▸ **RECORDS**
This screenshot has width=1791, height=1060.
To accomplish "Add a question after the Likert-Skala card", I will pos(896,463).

--

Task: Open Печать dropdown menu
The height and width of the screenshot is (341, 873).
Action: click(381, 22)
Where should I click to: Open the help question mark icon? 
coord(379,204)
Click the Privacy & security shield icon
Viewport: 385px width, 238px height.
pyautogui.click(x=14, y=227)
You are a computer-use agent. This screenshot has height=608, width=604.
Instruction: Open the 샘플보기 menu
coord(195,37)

▸ **ASSIGNED TASK**
For every line in the listing above that mentions the word "This", make a copy.

▸ **WRITTEN SOLUTION**
This screenshot has width=1791, height=1060.
You are a computer-use agent. This screenshot has height=608, width=604.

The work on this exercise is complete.